(Saved entries)
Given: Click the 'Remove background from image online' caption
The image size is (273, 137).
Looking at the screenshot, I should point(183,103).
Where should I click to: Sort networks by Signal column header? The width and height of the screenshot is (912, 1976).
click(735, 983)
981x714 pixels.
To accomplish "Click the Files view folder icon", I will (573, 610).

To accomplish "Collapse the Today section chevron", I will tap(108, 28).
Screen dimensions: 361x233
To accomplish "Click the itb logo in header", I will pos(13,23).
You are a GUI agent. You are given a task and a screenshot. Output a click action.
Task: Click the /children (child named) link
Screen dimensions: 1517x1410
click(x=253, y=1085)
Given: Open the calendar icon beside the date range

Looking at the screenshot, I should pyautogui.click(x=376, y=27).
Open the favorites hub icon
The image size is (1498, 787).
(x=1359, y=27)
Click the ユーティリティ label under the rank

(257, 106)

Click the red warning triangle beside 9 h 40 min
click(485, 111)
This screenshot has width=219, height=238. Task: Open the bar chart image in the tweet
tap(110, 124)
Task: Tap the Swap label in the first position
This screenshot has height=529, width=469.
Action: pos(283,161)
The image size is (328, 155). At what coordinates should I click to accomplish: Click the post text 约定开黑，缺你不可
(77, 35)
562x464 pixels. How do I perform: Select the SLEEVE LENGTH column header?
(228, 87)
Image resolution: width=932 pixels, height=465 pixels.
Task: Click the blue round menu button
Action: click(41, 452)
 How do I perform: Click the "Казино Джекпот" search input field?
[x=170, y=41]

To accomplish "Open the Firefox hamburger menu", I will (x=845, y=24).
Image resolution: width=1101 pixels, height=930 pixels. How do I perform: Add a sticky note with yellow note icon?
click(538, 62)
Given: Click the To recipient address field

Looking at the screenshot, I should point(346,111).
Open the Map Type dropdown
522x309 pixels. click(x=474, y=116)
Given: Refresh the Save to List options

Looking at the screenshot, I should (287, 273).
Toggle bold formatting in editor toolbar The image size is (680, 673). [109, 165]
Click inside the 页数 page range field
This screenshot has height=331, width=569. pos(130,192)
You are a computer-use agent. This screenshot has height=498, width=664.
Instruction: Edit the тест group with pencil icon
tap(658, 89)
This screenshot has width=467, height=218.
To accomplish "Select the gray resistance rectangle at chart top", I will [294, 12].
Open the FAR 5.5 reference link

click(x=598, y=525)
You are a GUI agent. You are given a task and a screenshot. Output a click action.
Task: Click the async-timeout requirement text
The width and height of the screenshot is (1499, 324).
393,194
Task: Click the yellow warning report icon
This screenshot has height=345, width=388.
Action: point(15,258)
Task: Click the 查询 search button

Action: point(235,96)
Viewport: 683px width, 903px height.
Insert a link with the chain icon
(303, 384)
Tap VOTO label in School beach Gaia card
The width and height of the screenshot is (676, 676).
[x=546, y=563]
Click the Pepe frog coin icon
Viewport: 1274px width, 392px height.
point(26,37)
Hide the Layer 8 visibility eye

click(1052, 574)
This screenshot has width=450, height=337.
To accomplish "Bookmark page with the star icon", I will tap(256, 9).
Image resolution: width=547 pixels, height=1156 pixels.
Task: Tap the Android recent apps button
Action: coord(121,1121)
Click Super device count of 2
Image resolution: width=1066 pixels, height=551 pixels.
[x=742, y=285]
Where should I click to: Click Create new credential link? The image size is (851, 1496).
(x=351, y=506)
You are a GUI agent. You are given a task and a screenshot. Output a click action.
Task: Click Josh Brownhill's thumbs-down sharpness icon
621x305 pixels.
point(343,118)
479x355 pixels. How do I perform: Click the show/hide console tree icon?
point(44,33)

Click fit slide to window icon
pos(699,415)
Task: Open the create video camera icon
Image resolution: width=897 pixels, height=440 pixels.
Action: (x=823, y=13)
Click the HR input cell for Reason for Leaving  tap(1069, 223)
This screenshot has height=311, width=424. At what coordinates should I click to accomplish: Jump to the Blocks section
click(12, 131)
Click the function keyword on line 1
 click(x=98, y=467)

● Directions
With nothing left out, copy the data above exactly.

● Your solution
Given: Click the 'Remove background from image online' caption
The image size is (273, 137).
Looking at the screenshot, I should point(183,103).
Where should I click to: Sort networks by Signal column header? The width and height of the screenshot is (912, 1976).
click(735, 983)
981x714 pixels.
To accomplish "Click the Files view folder icon", I will (573, 610).

To accomplish "Collapse the Today section chevron", I will tap(108, 28).
Screen dimensions: 361x233
To accomplish "Click the itb logo in header", I will pos(13,23).
You are a GUI agent. You are given a task and a screenshot. Output a click action.
Task: Click the /children (child named) link
Screen dimensions: 1517x1410
click(x=253, y=1085)
Given: Open the calendar icon beside the date range

Looking at the screenshot, I should pyautogui.click(x=376, y=27).
Open the favorites hub icon
The image size is (1498, 787).
(x=1359, y=27)
Click the ユーティリティ label under the rank

(257, 106)

Click the red warning triangle beside 9 h 40 min
click(485, 111)
This screenshot has width=219, height=238. Task: Open the bar chart image in the tweet
tap(110, 124)
Task: Tap the Swap label in the first position
This screenshot has height=529, width=469.
Action: pos(283,161)
The image size is (328, 155). At what coordinates should I click to accomplish: Click the post text 约定开黑，缺你不可
(77, 35)
562x464 pixels. How do I perform: Select the SLEEVE LENGTH column header?
(228, 87)
Image resolution: width=932 pixels, height=465 pixels.
Task: Click the blue round menu button
Action: click(41, 452)
 How do I perform: Click the "Казино Джекпот" search input field?
[x=170, y=41]

To accomplish "Open the Firefox hamburger menu", I will (x=845, y=24).
Image resolution: width=1101 pixels, height=930 pixels. How do I perform: Add a sticky note with yellow note icon?
click(538, 62)
Given: Click the To recipient address field

Looking at the screenshot, I should point(346,111).
Open the Map Type dropdown
522x309 pixels. click(x=474, y=116)
Given: Refresh the Save to List options

Looking at the screenshot, I should (287, 273).
Toggle bold formatting in editor toolbar The image size is (680, 673). [109, 165]
Click inside the 页数 page range field
This screenshot has height=331, width=569. pos(130,192)
You are a computer-use agent. This screenshot has height=498, width=664.
Instruction: Edit the тест group with pencil icon
tap(658, 89)
This screenshot has width=467, height=218.
To accomplish "Select the gray resistance rectangle at chart top", I will [294, 12].
Open the FAR 5.5 reference link

click(x=598, y=525)
You are a GUI agent. You are given a task and a screenshot. Output a click action.
Task: Click the async-timeout requirement text
The width and height of the screenshot is (1499, 324).
393,194
Task: Click the yellow warning report icon
This screenshot has height=345, width=388.
Action: point(15,258)
Task: Click the 查询 search button

Action: point(235,96)
Viewport: 683px width, 903px height.
Insert a link with the chain icon
(303, 384)
Tap VOTO label in School beach Gaia card
The width and height of the screenshot is (676, 676).
[x=546, y=563]
Click the Pepe frog coin icon
Viewport: 1274px width, 392px height.
point(26,37)
Hide the Layer 8 visibility eye

click(1052, 574)
This screenshot has width=450, height=337.
To accomplish "Bookmark page with the star icon", I will tap(256, 9).
Image resolution: width=547 pixels, height=1156 pixels.
Task: Tap the Android recent apps button
Action: coord(121,1121)
Click Super device count of 2
Image resolution: width=1066 pixels, height=551 pixels.
[x=742, y=285]
Where should I click to: Click Create new credential link? The image size is (851, 1496).
(x=351, y=506)
You are a GUI agent. You are given a task and a screenshot. Output a click action.
Task: Click Josh Brownhill's thumbs-down sharpness icon
621x305 pixels.
point(343,118)
479x355 pixels. How do I perform: Click the show/hide console tree icon?
point(44,33)

Click fit slide to window icon
pos(699,415)
Task: Open the create video camera icon
Image resolution: width=897 pixels, height=440 pixels.
Action: (x=823, y=13)
Click the HR input cell for Reason for Leaving  tap(1069, 223)
This screenshot has height=311, width=424. At what coordinates should I click to accomplish: Jump to the Blocks section
click(12, 131)
Click the function keyword on line 1
 click(x=98, y=467)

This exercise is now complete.